Die, aus meiner Sicht, besten 40 Sekunden der [EM] 2021: Klick

Montag, 12. Juli 2021

Fermentierte Nektarinensalsa



Ja, die Anleitung ist umfangreich und wirkt auf den ersten Blick einschüchternd. 
Aber nein, die Zubereitung ist alles andere als kompliziert. 
Sie passt zu Tortillachips, Salat, Couscous, Sandwiches, gegrilltem Fleisch und gedämpftem Fisch.
Braucht irgendjemand noch mehr Argumente für die Herstellung dieser milden, fruchtigen Salsa?

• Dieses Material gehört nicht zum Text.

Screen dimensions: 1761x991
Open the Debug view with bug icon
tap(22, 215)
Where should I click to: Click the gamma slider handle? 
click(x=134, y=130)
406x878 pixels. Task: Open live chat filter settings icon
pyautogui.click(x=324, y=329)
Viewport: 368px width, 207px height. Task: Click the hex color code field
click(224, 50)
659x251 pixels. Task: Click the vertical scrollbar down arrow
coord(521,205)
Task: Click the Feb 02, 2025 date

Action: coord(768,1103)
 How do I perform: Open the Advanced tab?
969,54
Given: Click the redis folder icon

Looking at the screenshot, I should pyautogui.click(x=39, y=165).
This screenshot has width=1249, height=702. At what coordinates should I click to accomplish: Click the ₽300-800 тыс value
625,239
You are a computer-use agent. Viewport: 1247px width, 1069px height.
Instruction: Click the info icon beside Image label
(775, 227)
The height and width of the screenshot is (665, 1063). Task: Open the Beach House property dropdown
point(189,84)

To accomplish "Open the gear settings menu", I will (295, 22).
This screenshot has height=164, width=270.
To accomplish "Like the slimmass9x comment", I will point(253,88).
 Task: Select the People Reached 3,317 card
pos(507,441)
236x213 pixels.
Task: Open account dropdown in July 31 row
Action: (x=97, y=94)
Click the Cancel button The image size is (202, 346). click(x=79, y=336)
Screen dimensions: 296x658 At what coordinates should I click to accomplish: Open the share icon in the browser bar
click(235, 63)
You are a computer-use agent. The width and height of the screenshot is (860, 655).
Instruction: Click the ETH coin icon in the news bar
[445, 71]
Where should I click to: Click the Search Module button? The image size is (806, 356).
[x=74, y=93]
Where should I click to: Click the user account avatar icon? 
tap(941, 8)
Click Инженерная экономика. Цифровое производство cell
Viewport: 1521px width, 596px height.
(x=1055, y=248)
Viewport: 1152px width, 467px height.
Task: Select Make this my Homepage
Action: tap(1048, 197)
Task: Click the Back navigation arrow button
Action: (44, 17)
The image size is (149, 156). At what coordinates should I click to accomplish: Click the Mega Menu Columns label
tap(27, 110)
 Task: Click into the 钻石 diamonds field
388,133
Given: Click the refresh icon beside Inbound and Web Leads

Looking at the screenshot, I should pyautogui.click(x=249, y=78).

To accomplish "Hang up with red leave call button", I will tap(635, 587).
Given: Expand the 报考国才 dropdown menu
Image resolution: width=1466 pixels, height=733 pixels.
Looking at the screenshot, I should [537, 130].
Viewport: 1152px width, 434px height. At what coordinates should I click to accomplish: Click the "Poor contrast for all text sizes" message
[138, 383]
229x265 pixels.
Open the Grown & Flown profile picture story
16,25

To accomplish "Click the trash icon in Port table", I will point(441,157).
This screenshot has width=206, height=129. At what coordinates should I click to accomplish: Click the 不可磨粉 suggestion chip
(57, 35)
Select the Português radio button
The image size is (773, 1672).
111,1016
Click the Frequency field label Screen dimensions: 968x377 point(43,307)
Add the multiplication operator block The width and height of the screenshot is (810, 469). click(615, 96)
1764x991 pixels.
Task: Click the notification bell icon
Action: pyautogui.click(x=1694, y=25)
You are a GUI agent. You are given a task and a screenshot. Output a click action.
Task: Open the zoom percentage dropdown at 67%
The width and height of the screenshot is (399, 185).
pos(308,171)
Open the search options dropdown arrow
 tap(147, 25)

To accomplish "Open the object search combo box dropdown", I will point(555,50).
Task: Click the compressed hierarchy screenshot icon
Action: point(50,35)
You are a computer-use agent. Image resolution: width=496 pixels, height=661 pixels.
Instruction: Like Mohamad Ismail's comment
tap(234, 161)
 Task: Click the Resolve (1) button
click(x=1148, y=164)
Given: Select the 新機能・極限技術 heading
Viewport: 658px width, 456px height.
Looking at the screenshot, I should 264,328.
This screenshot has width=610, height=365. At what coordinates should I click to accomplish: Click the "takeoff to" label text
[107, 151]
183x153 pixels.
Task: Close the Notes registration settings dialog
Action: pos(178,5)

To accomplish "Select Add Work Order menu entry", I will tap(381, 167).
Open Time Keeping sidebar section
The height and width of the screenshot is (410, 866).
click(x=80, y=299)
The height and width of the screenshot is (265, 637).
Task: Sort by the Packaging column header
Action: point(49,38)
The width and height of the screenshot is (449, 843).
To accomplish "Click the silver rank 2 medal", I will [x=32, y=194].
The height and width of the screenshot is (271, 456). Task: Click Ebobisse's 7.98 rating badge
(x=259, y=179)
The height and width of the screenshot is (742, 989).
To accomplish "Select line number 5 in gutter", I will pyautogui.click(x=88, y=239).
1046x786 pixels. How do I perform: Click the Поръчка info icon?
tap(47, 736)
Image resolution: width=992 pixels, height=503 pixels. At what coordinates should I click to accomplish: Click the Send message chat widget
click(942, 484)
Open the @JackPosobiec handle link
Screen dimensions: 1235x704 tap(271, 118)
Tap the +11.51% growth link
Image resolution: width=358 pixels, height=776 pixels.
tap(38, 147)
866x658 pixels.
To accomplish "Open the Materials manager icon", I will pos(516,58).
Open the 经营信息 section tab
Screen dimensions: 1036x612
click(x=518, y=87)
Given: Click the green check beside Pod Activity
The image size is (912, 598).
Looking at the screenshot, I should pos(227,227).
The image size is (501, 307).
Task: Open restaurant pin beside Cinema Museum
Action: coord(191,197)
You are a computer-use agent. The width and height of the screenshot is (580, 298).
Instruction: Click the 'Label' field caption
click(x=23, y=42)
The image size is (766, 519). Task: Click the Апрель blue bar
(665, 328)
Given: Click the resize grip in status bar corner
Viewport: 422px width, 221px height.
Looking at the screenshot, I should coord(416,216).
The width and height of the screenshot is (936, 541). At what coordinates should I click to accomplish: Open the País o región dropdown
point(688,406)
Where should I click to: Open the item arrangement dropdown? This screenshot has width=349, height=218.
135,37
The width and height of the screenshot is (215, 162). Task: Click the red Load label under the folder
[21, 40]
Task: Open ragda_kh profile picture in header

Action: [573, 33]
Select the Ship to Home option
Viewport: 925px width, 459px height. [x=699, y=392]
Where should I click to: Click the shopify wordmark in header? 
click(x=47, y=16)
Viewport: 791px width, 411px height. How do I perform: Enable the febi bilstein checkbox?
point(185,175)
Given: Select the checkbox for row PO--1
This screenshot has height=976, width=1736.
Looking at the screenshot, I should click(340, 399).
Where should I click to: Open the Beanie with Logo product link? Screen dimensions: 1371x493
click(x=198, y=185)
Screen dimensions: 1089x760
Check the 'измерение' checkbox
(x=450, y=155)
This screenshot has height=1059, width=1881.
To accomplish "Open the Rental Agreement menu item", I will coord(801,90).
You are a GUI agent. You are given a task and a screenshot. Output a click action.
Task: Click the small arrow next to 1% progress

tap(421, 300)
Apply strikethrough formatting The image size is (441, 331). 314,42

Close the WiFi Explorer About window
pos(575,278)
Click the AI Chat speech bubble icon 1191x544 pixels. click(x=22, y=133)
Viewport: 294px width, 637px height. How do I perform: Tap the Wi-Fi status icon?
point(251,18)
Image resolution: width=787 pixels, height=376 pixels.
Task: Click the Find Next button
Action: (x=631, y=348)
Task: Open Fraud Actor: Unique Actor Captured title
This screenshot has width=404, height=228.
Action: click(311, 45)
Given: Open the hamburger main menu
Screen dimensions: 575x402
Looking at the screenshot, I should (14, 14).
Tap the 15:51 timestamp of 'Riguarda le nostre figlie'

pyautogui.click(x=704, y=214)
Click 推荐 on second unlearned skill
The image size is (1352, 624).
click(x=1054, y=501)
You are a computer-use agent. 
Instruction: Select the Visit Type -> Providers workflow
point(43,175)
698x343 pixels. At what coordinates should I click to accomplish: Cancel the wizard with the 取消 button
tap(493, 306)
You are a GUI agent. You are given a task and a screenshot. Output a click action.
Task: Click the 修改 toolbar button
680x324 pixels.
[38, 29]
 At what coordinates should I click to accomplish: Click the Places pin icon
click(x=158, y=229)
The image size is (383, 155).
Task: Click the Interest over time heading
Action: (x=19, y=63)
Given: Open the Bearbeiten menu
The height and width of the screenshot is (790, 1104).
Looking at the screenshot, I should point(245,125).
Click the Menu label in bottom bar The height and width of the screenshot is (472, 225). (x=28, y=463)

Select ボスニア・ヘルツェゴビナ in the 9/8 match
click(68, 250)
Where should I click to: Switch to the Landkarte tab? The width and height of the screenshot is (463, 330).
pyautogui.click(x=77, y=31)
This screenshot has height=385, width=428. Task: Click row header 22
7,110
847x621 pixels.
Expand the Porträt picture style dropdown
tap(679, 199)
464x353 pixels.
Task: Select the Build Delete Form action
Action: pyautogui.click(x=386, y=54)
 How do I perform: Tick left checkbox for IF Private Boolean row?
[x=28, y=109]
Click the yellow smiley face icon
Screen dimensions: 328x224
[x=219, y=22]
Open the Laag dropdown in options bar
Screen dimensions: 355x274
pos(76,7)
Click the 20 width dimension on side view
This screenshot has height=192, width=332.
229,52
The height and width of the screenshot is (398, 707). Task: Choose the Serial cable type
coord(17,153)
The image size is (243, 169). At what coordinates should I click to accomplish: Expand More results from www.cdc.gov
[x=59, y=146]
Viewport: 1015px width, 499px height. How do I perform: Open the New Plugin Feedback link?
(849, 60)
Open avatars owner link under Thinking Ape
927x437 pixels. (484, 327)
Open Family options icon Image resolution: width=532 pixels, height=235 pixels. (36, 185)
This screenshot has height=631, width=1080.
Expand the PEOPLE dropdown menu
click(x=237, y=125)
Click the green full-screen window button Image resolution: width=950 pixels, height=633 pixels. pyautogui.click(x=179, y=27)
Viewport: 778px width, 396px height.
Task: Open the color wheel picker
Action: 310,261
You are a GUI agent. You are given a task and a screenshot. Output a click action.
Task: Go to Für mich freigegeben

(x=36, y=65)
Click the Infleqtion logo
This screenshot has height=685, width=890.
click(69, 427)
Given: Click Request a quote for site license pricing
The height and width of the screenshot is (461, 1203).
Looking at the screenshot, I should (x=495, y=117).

Für ein Glas mit 1,5 Liter Fassungsvermögen:

  • 5 gelbfleischige Nektarinen (reif aber noch nicht ganz weich, sonst gibt's Matsch)
  • 3 reife, nektarinengrosse Tomaten
  • 3 grosse rote Spitzpaprika
  • 1 grosse rote Zwiebel 
  • 1 grosse Knoblauchzehe
  • 2 grosse Stängel Oregano, Blättchen abgezupft
  • unjodiertes Salz ohne jegliche Zusätze
  • Olivenöl

Früchte und Gemüse kurz abbrausen. Nektarinen entkernen und in kleine Würfel zerteilen. Tomaten und Paprika putzen, und in etwa gleich grosse Stücke schneiden. Zwiebel und Knoblauchzehe schälen und zusammen mit den Oreganoblättchen nicht zu fein hacken. Alles zusammen in einer Schüssel vermischen. Nun den Schüsselinhalt abwiegen, damit die passende Salzmenge ermittelt werden kann. 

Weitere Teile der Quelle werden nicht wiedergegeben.